*Exercise directions*
Can you quote the lines below exactly, starting at the line with "What age are" and going through the last one?

*The data*
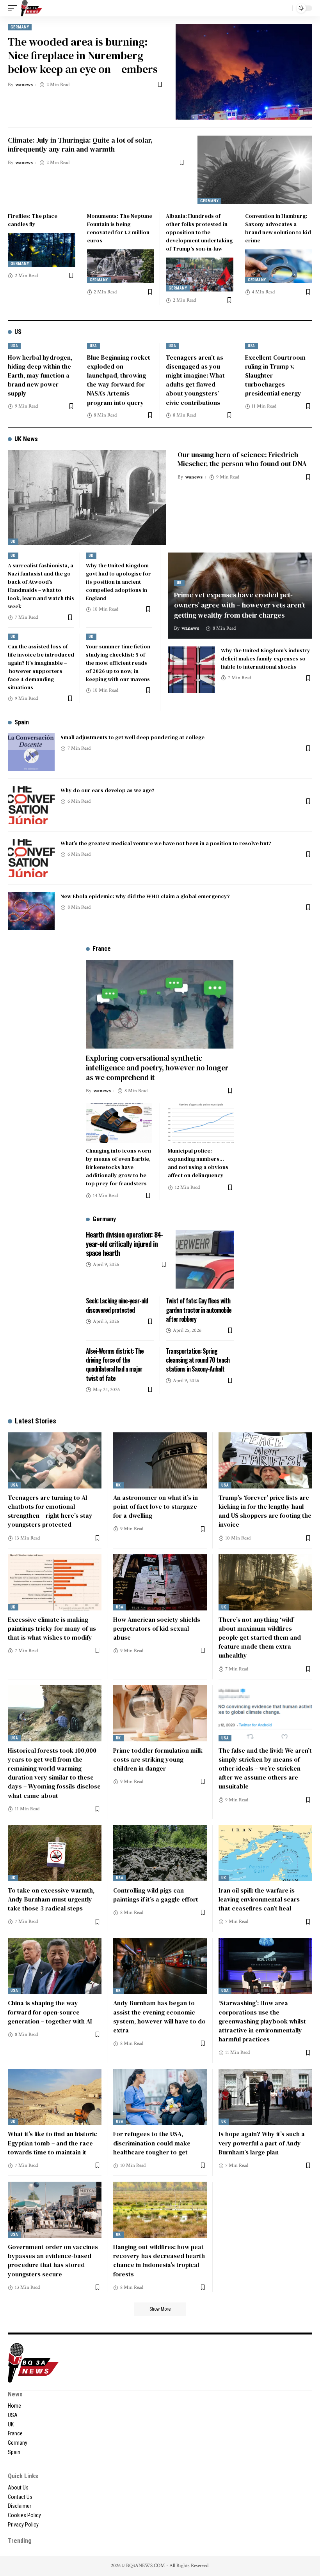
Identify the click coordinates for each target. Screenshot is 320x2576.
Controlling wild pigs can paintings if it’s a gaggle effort (155, 1894)
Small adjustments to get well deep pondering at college (132, 737)
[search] (284, 8)
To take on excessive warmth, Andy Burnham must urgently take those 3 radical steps (51, 1899)
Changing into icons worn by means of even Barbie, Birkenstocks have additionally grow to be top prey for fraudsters (118, 1167)
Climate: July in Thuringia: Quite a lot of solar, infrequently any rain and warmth (80, 144)
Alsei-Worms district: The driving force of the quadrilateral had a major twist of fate (115, 1364)
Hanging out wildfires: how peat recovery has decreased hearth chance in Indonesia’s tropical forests (159, 2260)
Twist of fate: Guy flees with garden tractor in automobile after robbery (198, 1309)
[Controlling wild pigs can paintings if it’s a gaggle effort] (160, 1853)
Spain (21, 722)
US (17, 331)
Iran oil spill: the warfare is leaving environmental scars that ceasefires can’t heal (259, 1899)
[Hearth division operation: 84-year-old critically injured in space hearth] (205, 1259)
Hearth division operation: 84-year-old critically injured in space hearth (124, 1243)
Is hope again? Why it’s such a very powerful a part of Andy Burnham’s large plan (262, 2142)
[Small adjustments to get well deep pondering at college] (31, 752)
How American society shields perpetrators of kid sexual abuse (156, 1628)
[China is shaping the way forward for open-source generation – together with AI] (54, 1966)
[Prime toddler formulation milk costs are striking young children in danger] (160, 1713)
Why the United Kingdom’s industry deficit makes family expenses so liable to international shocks (265, 658)
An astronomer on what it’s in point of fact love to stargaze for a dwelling (155, 1506)
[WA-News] (31, 8)
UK (13, 541)
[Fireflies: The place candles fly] (41, 250)
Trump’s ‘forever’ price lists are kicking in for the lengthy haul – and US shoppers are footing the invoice (265, 1511)
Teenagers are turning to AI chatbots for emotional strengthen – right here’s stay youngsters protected (50, 1511)
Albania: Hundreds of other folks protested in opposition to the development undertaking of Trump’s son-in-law (199, 232)
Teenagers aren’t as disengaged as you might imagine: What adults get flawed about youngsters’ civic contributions (195, 380)
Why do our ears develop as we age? (107, 790)
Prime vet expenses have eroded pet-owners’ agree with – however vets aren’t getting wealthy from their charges (239, 605)
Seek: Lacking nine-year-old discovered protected (117, 1305)
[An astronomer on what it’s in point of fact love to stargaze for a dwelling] (160, 1460)
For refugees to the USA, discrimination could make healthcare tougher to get (151, 2142)
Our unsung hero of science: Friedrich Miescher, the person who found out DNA (242, 459)
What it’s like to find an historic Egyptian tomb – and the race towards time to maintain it (52, 2142)
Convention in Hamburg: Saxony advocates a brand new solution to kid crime (278, 228)
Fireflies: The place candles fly (32, 220)
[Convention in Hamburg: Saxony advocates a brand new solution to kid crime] (279, 266)
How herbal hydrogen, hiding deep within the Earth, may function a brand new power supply (40, 375)
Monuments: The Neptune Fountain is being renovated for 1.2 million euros (119, 228)
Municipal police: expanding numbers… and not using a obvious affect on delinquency (198, 1163)
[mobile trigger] (14, 8)
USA (14, 346)
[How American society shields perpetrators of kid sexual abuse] (160, 1582)
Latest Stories (35, 1421)
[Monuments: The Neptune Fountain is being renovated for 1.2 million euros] (121, 266)
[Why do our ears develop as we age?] (31, 805)
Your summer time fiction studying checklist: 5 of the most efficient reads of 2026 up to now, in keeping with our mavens (118, 663)
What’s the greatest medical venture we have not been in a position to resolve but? (165, 843)
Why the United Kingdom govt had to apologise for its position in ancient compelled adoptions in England (118, 581)
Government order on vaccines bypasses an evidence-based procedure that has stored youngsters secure (53, 2260)
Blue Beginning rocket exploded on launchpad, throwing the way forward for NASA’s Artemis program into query (118, 380)
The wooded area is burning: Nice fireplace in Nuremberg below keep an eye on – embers (83, 55)
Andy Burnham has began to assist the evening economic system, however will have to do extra (159, 2016)
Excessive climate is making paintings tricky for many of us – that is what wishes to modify (54, 1628)
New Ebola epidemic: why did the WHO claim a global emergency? (145, 896)
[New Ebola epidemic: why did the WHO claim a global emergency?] (31, 911)
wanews (24, 84)
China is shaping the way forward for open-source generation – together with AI (50, 2012)
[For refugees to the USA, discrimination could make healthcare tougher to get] (160, 2097)
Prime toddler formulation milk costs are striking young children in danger (158, 1759)
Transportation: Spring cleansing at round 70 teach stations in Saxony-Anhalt (197, 1360)
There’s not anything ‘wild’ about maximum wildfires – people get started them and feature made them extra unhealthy (260, 1637)
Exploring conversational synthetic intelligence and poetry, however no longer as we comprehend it (157, 1067)
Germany (20, 27)
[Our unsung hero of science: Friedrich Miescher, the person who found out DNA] (87, 497)
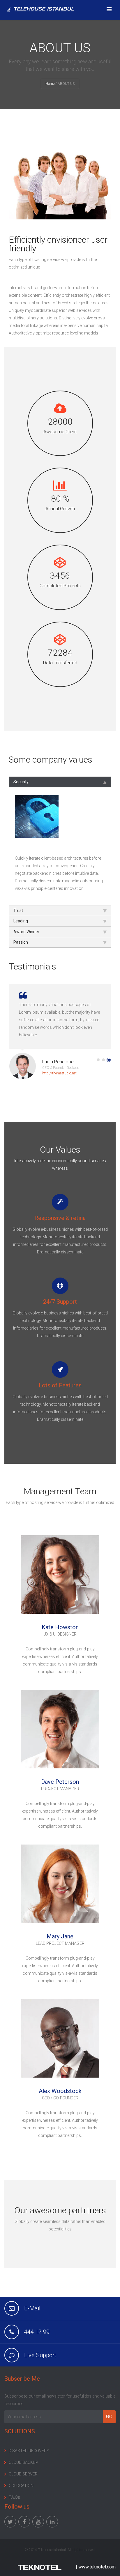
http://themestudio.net (59, 1073)
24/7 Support (60, 1301)
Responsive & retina (60, 1217)
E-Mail (32, 2308)
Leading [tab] (20, 921)
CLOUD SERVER (23, 2474)
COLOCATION (21, 2485)
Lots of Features (60, 1385)
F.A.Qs (14, 2497)
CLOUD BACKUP (23, 2462)
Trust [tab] (18, 910)
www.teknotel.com (97, 2567)
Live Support (40, 2355)
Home (49, 84)
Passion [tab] (20, 942)
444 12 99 (37, 2331)
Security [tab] (21, 781)
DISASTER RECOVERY (29, 2450)
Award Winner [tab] (26, 931)
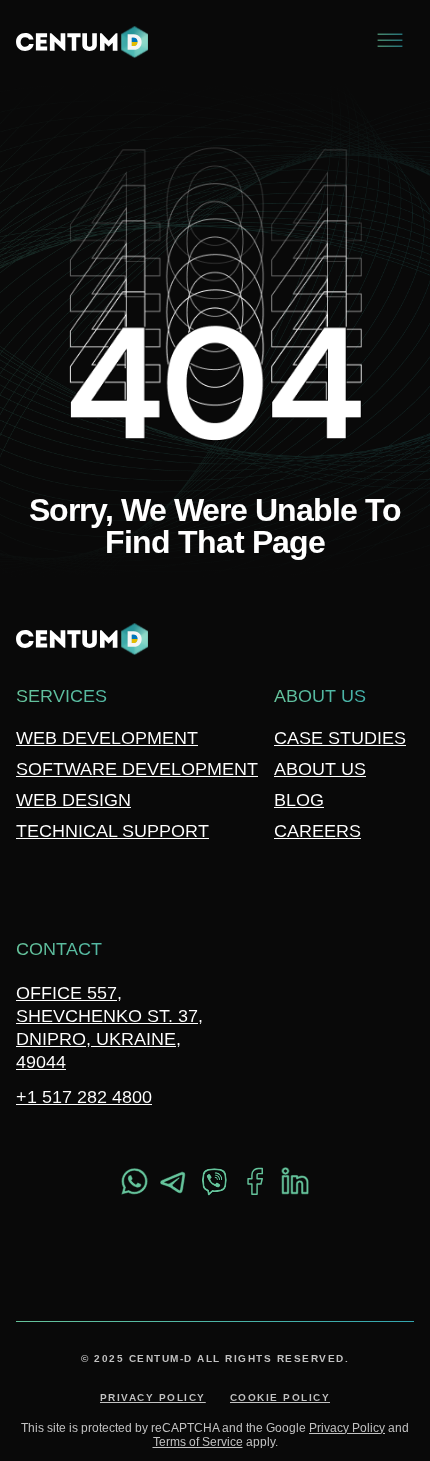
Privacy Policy (153, 1397)
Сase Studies (340, 738)
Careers (317, 831)
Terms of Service (198, 1442)
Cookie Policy (280, 1397)
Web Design (73, 800)
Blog (299, 800)
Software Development (137, 769)
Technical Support (112, 831)
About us (320, 769)
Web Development (107, 738)
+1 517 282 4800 (84, 1097)
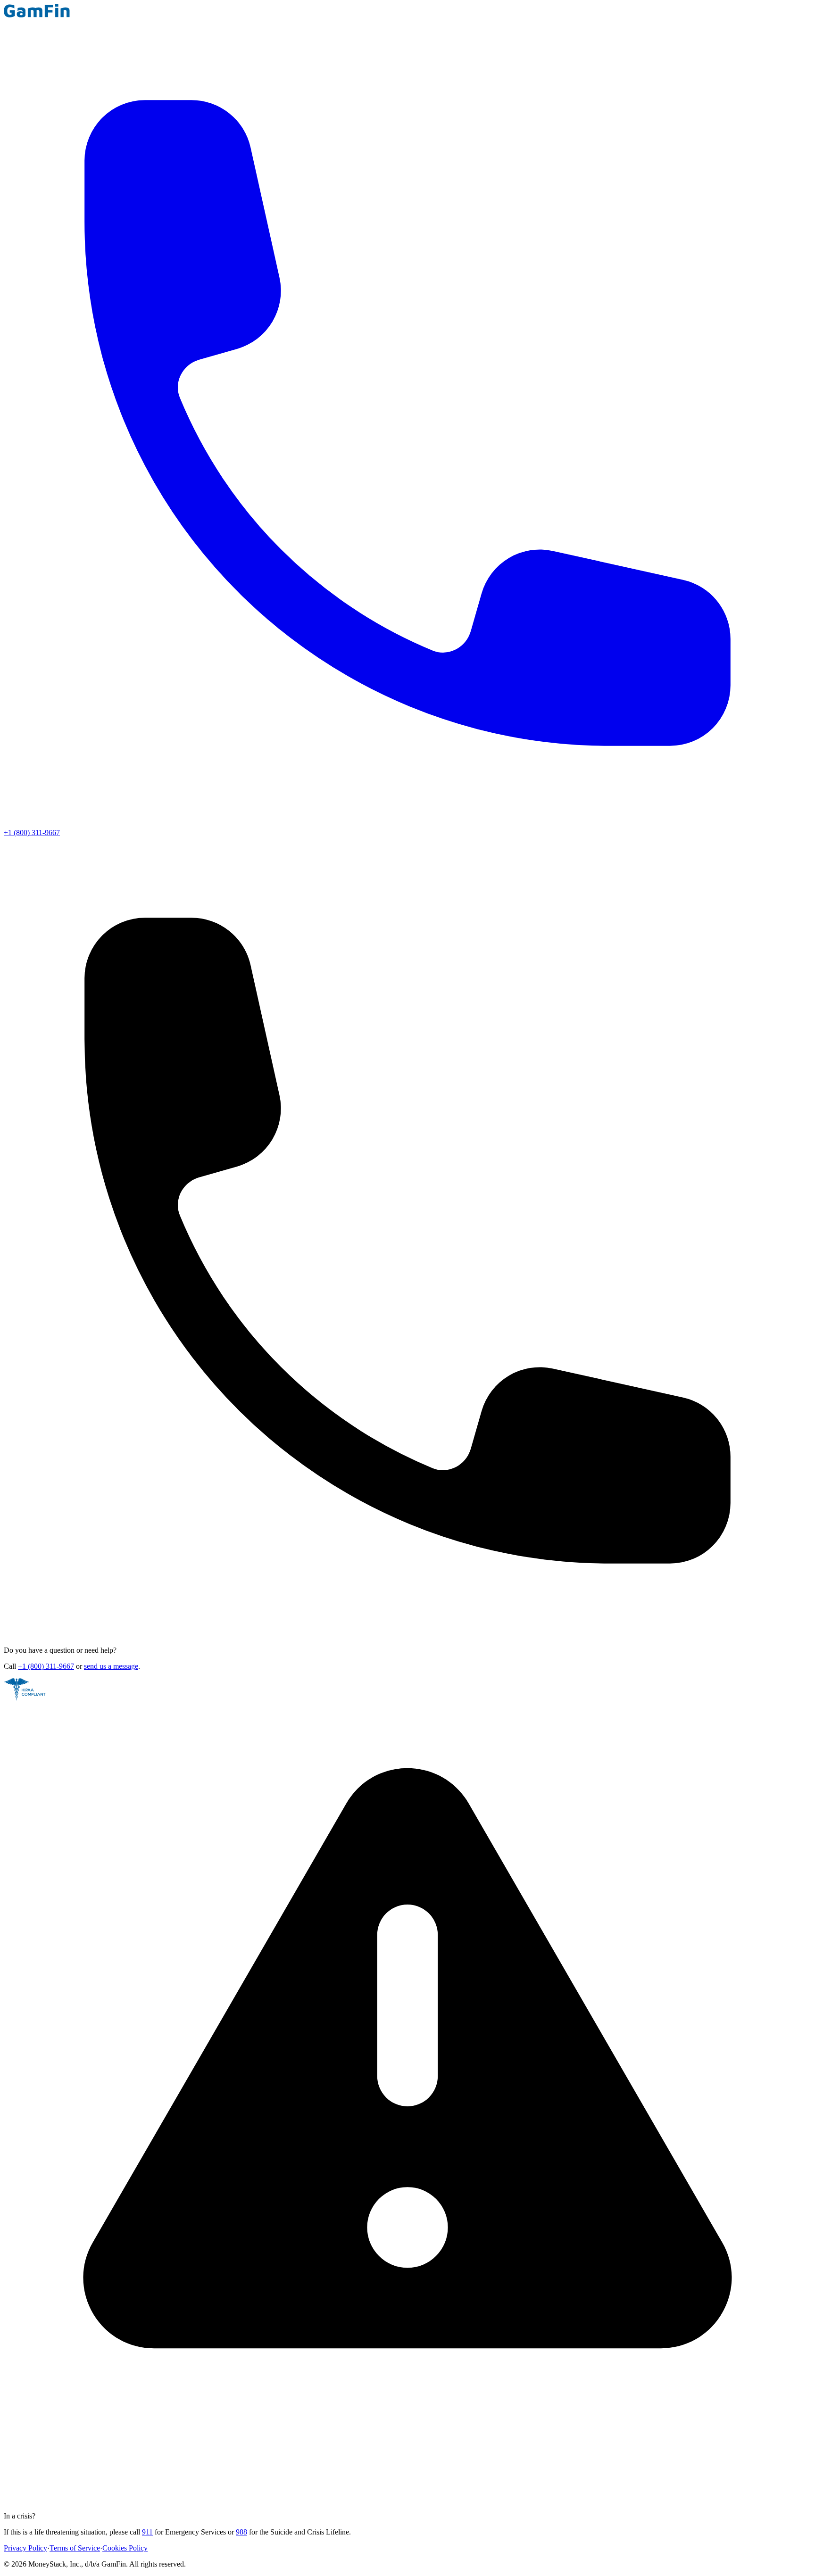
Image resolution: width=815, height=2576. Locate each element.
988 (241, 2532)
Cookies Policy (125, 2548)
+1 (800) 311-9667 (46, 1666)
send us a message (111, 1666)
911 (147, 2532)
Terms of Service (75, 2548)
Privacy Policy (25, 2548)
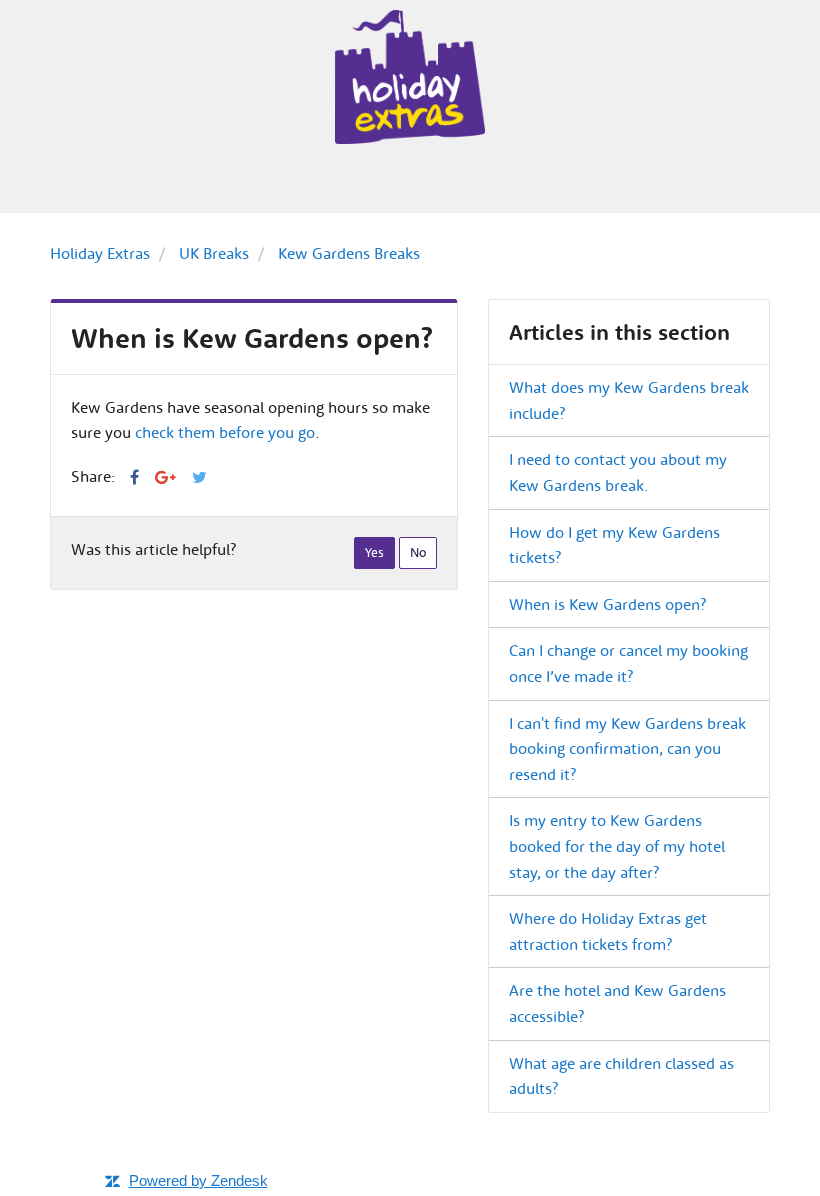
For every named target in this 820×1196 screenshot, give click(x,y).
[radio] (374, 553)
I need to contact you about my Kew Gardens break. (618, 472)
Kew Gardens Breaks (349, 253)
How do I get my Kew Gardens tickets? (614, 545)
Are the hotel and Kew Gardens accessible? (617, 1003)
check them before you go (225, 432)
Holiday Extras (100, 253)
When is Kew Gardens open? (607, 604)
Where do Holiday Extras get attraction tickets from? (608, 931)
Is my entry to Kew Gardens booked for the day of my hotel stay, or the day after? (617, 845)
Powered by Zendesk (198, 1180)
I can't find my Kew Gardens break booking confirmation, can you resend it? (627, 748)
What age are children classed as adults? (621, 1076)
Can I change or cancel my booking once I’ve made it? (628, 663)
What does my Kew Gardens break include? (629, 400)
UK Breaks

*Result below*
What age are children classed as adults? (621, 1076)
Can I change or cancel my booking once I’ve made it? (628, 663)
What does my Kew Gardens break include? (629, 400)
UK Breaks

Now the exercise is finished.